Set of tasks>
1. According to the passage on GARCH and stochastic volatility models, why were GARCH models initially more widely adopted than SV models?
2. Reproduce the passage on GARCH and stochastic volatility models verbatim, between "Although the GARCH" and "for SV models.", inclusive.

Extract provided>
+ + + + +
Although the GARCH and SV models were independently and almost concurrently introduced, the GARCH models were initially more widely adopted as it is much easier to estimate GARCH models than SV models. This is because the likelihood of a GARCH model can be obtained explicitly, while the likelihood of a SV model is intractable as it is an integral over the latent process. However, the conditional variance process of GARCH models is deterministic and hence GARCH models might not capture efficiently the random oscillatory behavior of financial volatility (Nelson,, 1991). SV models are considered as an attractive alternative to GARCH models because they overcome this limitation (Kim et al.,, 1998; Yu,, 2002). Recent advances in Bayesian computation such as particle Markov chain Monte Carlo (PMCMC) (Andrieu et al.,, 2010) allow straightforward estimation and inference for SV models.

Standard SV models still cannot appropriately capture some important features arising in financial volatility. For example, a large amount of both theoretical and empirical evidence indicates that there exists long-range persistence in the volatility process of many financial returns, see, e.g, Lo, (1991), Ding et al., (1993), Crato and de Lima, (1994) and Bollerslev and Mikkelsen, (1996). The long-memory property of a time series implies that the decay of the autocorrelations of the series is slower than exponential. The standard SV model of (Taylor,, 1982) uses an AR(1) process to model the log of the volatility and hence might fail to capture this type of persistence (Breidt et al.,, 1998). Another line of the literature shows strong evidence of non-linear auto-dependence in the volatility process of some stock and currency exchange returns (Kiliç,, 2011) and that the simple linear AR(1) process cannot effectively capture the underlying non-linear volatility dynamics.
+ + + + +
Record set>
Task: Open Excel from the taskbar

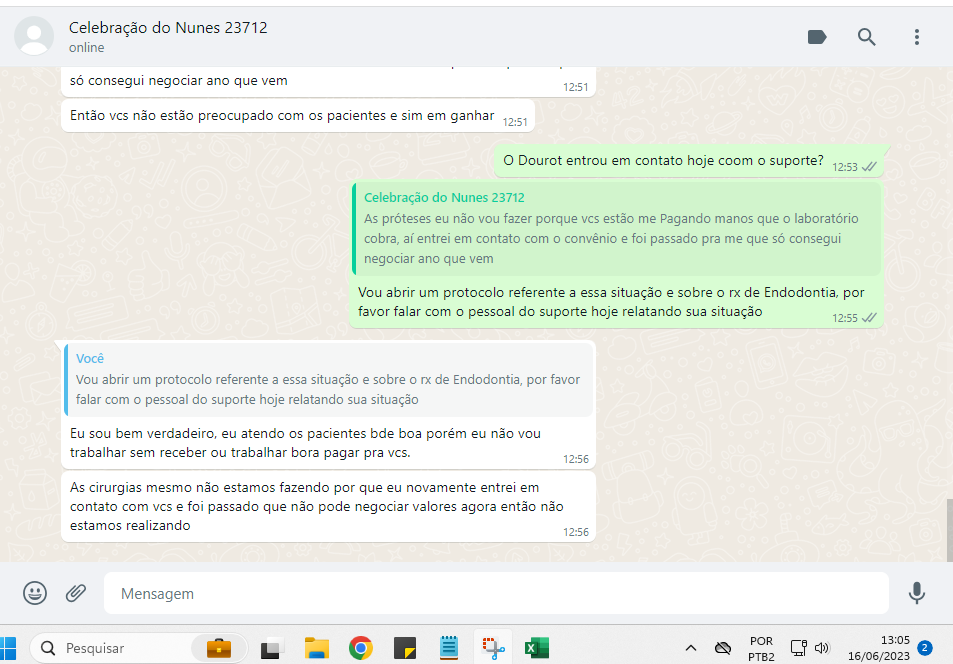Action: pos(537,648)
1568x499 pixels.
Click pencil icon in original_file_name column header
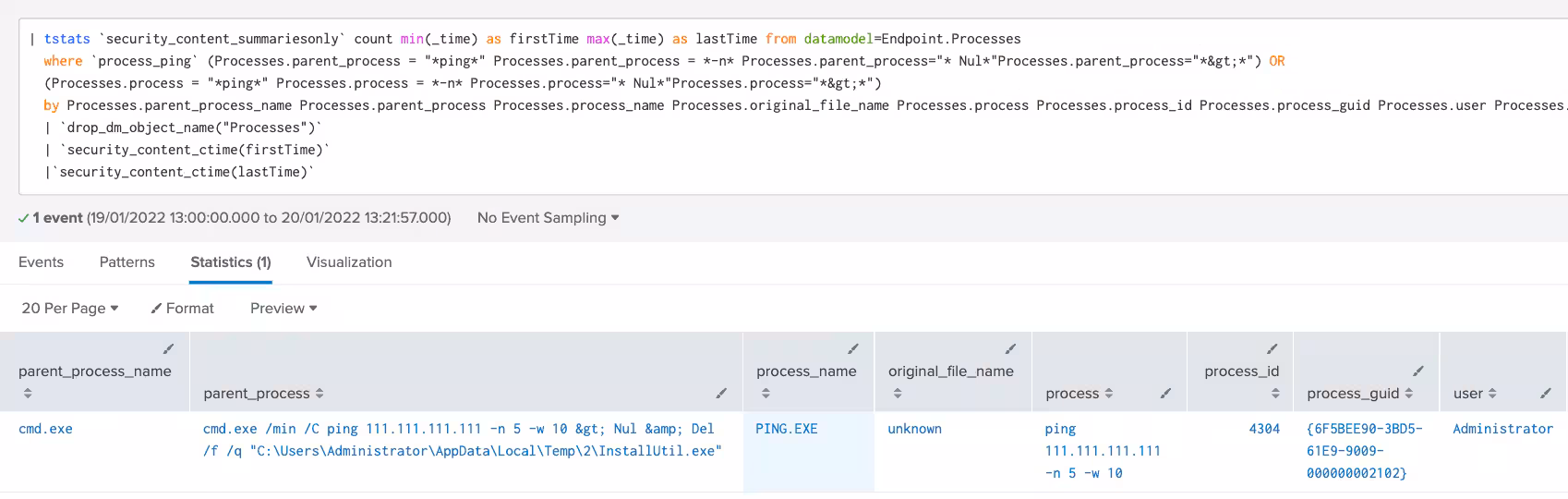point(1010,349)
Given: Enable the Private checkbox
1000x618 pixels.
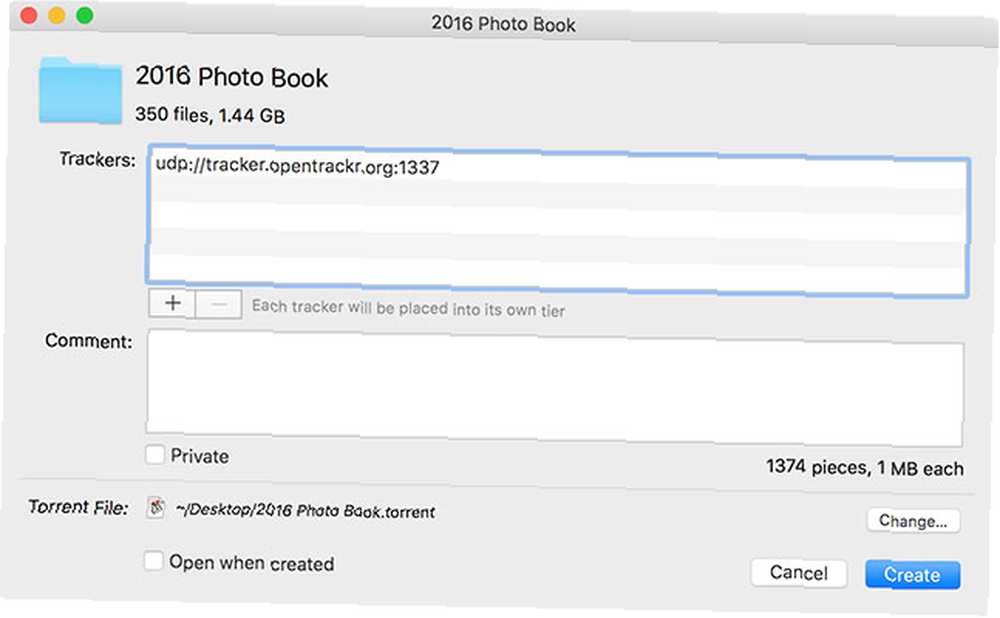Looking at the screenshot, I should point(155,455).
+ + + + +
Answers provided>
1. GARCH models were more widely adopted because they are much easier to estimate than SV models.

2.
Although the GARCH and SV models were independently and almost concurrently introduced, the GARCH models were initially more widely adopted as it is much easier to estimate GARCH models than SV models. This is because the likelihood of a GARCH model can be obtained explicitly, while the likelihood of a SV model is intractable as it is an integral over the latent process. However, the conditional variance process of GARCH models is deterministic and hence GARCH models might not capture efficiently the random oscillatory behavior of financial volatility (Nelson,, 1991). SV models are considered as an attractive alternative to GARCH models because they overcome this limitation (Kim et al.,, 1998; Yu,, 2002). Recent advances in Bayesian computation such as particle Markov chain Monte Carlo (PMCMC) (Andrieu et al.,, 2010) allow straightforward estimation and inference for SV models.